Reasoning Scaffolding: Distilling the Flow of Thought from LLMs
Xiangyu Wen, Junhua Huang, Zeju Li, Min Li, Jianyuan Zhong, Zhijian Xu, Mingxuan Yuan, Yongxiang Huang, Qiang Xu
TL;DR
This paper addresses the limitations of distilling reasoning by mimicking text and introduces Reasoning Scaffolding, a framework that distills the underlying algorithmic flow of thought into discrete semantic signals. It presents a three-part approach: extracting a structured logic scaffold from teacher traces (logic representation distillation), training SLMs with a dual objective (step-proposer and signal predictor), and applying signal-guided reasoning during inference with adaptive gating and pruning. Empirical results across StrategyQA, CommonsenseQA, TruthfulQA, GSM8K, and MATH-500 demonstrate significant accuracy and robustness gains over chain-of-thought and long-thinking baselines, including substantial improvements for small models. The work advances practical, faithful knowledge transfer by enabling smaller models to reason more like LLMs, with broad implications for efficiency, interpretability, and safe deployment in real-world tasks.
Abstract
The prevailing approach to distilling reasoning from Large Language Models (LLMs)-behavioral cloning from textual rationales-is fundamentally limited. It teaches Small Language Models (SLMs) to mimic surface-level patterns rather than the underlying algorithmic structure of thought, resulting in a critical lack of logical robustness. We argue that instead of cloning text, distillation should transfer this algorithmic structure directly. We introduce Reasoning Scaffolding}, a framework that reframes reasoning as a structured generation process.

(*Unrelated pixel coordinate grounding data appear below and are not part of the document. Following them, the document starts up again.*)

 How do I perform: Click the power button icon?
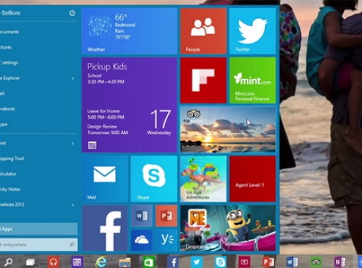coord(72,13)
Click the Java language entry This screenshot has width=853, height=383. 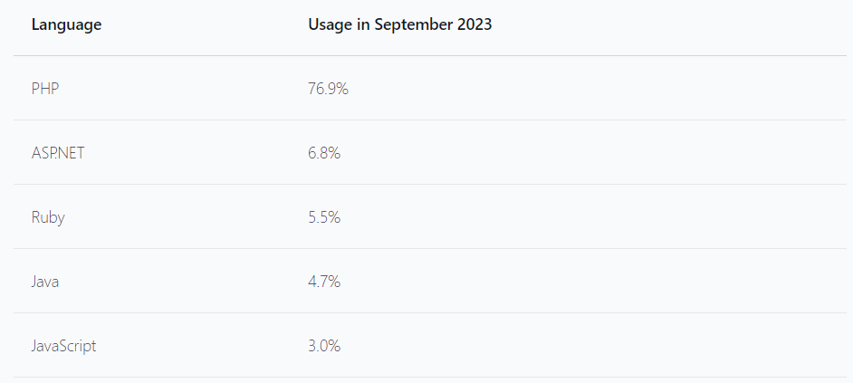click(x=45, y=282)
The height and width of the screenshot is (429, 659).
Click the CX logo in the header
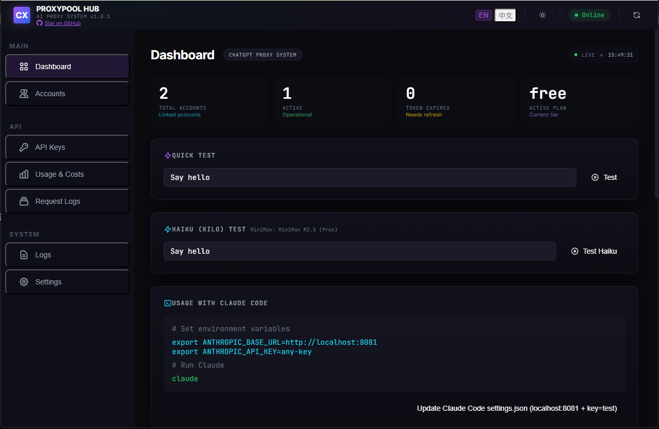tap(21, 15)
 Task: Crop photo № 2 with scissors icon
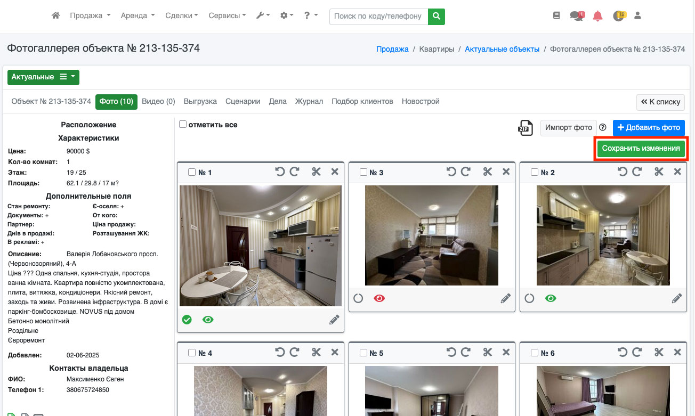pos(659,172)
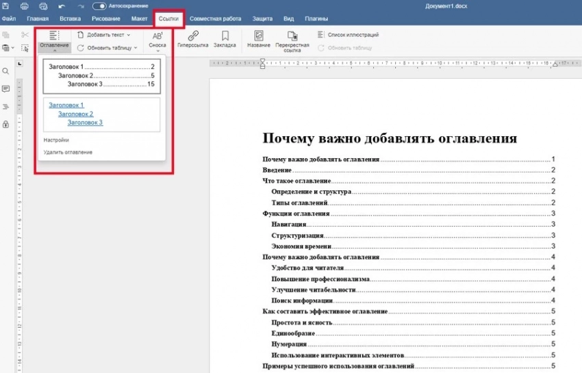
Task: Open the search icon in left sidebar
Action: tap(6, 71)
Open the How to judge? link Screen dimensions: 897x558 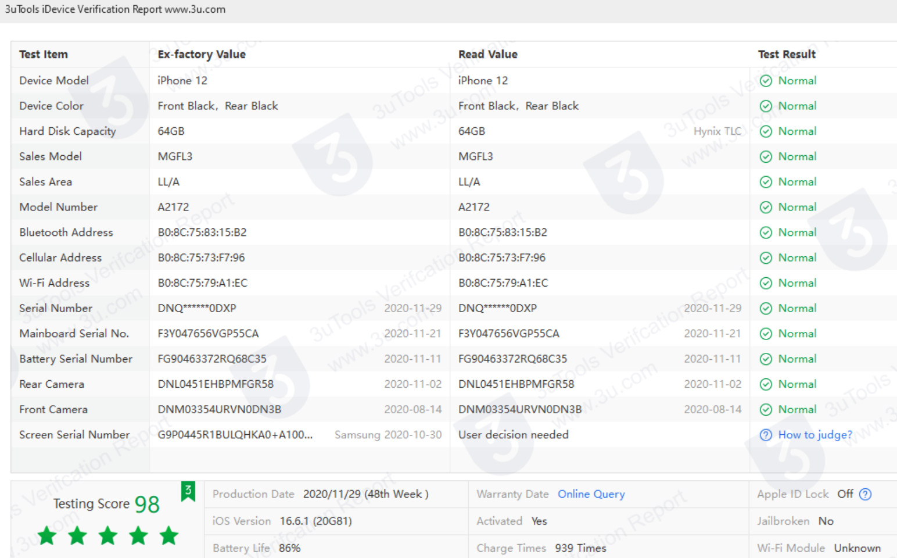[x=815, y=435]
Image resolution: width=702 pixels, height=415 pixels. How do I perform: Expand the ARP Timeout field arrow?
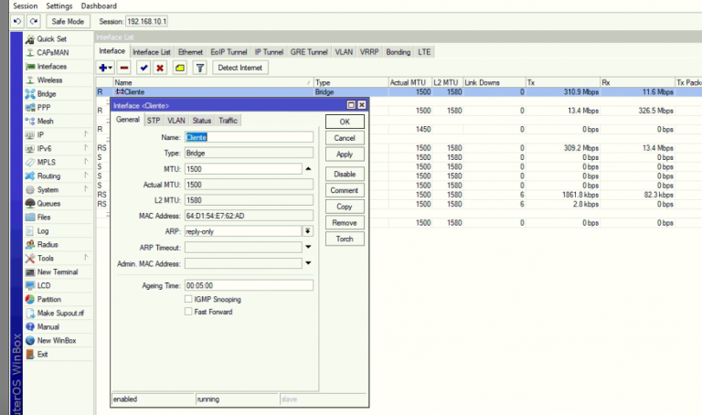pos(308,247)
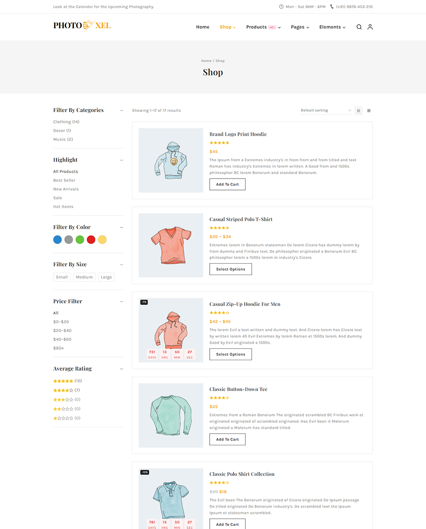Collapse the Highlight filter section

click(x=121, y=160)
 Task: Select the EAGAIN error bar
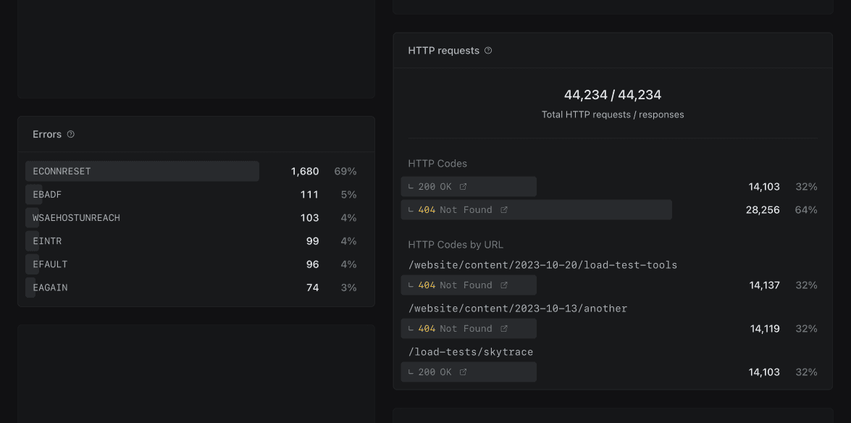coord(109,287)
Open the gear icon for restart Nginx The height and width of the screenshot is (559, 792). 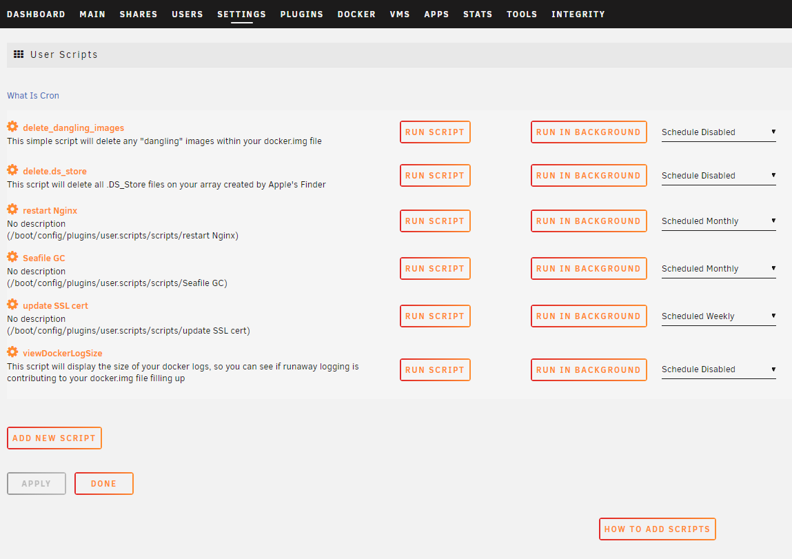(12, 210)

Our method first abstracts the teacher's thought process into a sequence of discrete, interpretable semantic signals (e.g., Contrast, Addition) that act as a scaffold. The student model is then trained via a multi-task objective to both (1)predict the next semantic signal, anticipating the reasoning flow, and (2)generate the corresponding step, conditioned on that signal. This multi-task scheme acts as a powerful regularizer, compelling the student to internalize the computational patterns of coherent reasoning. On a suite of challenging reasoning benchmarks, our method significantly outperforms state-of-the-art distillation in both accuracy and logical consistency, providing a path towards creating smaller models that are genuine reasoners, not just fluent mimics.